→ EXCERPTED TEXT:
(begin)

Linear & Compound Inequalities

Linear and Compound Inequalities

An inequality compares two values, showing if one is less than, greater than, or simply not equal to another. Solving inequalities is very similar to solving regular equations, but with a few special rules.

Solving Linear Inequalities

To solve a linear inequality, your goal is to isolate the variable on one side. You can add or subtract numbers from both sides just like you do with equations.

The Golden Rule of Inequalities: Whenever you multiply or divide both sides of an inequality by a negative number, you must flip the inequality sign (e.g., change $>$ to $<$ ).

Example: Solve $-3x + 7 > 1$

Subtract $7$ from both sides: $-3x > 1 - 7$ $-3x > -6$
Divide both sides by $-3$ . Because you are dividing by a negative number, remember to flip the $>$ sign to $<$ : $x < \frac{-6}{-3}$ $x < 2$

Compound Inequalities

A compound inequality consists of two separate inequalities joined by either "and" or "or".

(end)

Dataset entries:
(begin)

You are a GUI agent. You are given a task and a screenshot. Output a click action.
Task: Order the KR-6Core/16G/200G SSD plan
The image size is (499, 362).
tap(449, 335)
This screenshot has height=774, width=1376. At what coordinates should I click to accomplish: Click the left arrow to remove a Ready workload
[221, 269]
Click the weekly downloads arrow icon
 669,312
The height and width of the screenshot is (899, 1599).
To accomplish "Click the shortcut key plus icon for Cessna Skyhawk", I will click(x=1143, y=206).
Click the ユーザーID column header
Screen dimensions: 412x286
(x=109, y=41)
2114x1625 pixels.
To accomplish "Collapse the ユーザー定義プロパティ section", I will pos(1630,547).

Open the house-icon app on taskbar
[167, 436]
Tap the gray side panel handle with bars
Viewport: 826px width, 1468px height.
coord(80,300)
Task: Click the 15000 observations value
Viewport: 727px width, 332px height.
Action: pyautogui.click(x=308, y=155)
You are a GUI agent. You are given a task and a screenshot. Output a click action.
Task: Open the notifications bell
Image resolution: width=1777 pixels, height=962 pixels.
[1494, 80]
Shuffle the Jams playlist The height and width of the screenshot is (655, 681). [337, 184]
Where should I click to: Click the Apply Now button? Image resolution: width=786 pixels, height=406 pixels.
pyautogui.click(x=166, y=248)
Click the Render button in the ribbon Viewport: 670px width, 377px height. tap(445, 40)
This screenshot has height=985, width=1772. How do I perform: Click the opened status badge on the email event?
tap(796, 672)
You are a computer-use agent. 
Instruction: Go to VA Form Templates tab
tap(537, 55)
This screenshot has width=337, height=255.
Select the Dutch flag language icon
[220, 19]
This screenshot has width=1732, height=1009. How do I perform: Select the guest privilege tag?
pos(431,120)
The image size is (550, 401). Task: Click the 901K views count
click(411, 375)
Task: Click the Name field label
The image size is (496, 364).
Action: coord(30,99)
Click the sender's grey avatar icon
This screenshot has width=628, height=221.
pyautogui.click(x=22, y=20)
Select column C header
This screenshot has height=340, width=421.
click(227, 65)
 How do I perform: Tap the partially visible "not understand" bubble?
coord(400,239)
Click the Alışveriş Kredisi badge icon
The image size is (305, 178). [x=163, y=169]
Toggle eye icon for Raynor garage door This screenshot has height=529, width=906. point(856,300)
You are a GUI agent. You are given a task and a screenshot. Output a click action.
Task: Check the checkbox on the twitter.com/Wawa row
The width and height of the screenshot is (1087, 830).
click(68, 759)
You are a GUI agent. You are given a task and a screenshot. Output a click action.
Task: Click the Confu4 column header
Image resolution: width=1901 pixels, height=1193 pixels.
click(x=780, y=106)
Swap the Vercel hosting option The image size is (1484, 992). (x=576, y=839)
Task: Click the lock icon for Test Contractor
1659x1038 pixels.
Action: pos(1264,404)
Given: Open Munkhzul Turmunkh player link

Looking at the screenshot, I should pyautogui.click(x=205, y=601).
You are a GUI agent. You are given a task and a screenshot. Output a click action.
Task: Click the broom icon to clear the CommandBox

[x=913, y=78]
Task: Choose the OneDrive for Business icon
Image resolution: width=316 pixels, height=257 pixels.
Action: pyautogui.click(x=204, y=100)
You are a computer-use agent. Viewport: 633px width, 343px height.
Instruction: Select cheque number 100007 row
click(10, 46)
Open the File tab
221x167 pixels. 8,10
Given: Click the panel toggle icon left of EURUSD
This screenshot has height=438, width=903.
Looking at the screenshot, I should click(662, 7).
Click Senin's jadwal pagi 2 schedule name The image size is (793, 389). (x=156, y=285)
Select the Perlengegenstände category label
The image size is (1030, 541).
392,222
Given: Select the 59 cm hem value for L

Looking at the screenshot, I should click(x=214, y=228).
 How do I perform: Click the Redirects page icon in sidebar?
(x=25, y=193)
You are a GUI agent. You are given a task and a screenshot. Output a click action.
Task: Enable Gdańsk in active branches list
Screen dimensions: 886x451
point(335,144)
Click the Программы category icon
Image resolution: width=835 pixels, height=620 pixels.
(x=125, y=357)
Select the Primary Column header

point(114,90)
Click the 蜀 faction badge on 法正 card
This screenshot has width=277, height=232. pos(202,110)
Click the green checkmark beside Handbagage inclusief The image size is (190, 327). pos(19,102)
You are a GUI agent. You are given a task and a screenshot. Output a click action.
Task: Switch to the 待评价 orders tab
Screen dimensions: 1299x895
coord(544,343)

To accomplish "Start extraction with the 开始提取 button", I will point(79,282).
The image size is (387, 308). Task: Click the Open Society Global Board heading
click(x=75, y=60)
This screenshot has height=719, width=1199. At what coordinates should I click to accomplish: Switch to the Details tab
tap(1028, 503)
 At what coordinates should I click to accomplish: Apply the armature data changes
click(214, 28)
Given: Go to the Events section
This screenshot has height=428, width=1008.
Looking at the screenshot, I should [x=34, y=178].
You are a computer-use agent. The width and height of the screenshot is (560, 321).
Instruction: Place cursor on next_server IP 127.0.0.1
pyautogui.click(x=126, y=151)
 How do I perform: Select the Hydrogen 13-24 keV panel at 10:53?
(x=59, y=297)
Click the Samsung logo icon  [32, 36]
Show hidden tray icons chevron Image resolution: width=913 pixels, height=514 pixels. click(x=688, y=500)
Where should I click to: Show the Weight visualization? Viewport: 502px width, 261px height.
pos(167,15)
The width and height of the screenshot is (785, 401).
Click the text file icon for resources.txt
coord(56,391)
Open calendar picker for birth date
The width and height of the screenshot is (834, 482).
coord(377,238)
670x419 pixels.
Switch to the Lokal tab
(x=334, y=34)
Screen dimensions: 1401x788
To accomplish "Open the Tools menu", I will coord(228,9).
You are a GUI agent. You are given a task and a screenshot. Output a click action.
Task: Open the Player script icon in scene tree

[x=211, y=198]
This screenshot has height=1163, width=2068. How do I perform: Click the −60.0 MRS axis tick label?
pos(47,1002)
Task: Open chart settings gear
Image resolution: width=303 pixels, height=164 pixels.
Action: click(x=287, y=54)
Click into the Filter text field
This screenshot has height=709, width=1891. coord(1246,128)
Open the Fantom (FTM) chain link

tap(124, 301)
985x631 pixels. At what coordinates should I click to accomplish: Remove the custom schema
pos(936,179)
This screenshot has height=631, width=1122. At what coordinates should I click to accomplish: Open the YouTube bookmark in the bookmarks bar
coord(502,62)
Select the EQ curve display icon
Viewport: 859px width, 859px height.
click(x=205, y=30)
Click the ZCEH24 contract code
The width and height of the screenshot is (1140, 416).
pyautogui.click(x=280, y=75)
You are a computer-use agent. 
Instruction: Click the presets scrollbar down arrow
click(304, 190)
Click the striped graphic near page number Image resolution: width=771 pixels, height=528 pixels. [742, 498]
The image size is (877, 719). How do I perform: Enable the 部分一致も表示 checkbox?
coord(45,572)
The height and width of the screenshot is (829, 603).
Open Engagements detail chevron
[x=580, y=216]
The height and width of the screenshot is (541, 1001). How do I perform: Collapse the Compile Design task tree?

(end)

→ LIST OF TASKS:
a – Translate this sentence from the inequalities tutorial into Spanish: "Solving inequalities is very similar to solving regular equations, but with a few special rules."
b – Write what comes next in the inequalities tutorial, starting after its final sentence.

→ RESPONSES BY TASK:
a – Resolver inecuaciones es muy parecido a resolver ecuaciones comunes, pero con algunas reglas especiales.

b –
"And" (Intersection): The solution must make both inequalities true at the same time. These are often written in a condensed form, like $a < x < b$ .
"Or" (Union): The solution must make at least one of the inequalities true.

Example: Solve the "and" compound inequality $2 < 3x - 1 \leq 8$

To solve a condensed "and" inequality, whatever operation you do to the middle, you must do to all three parts (left, middle, and right) simultaneously.

Add $1$ to all three parts to isolate the $x$ term in the middle: $2 + 1 < 3x - 1 + 1 \leq 8 + 1$ $3 < 3x \leq 9$
Divide all three parts by $3$ : $\frac{3}{3} < \frac{3x}{3} \leq \frac{9}{3}$ $1 < x \leq 3$

The solution is any number strictly greater than $1$ and less than or equal to $3$ .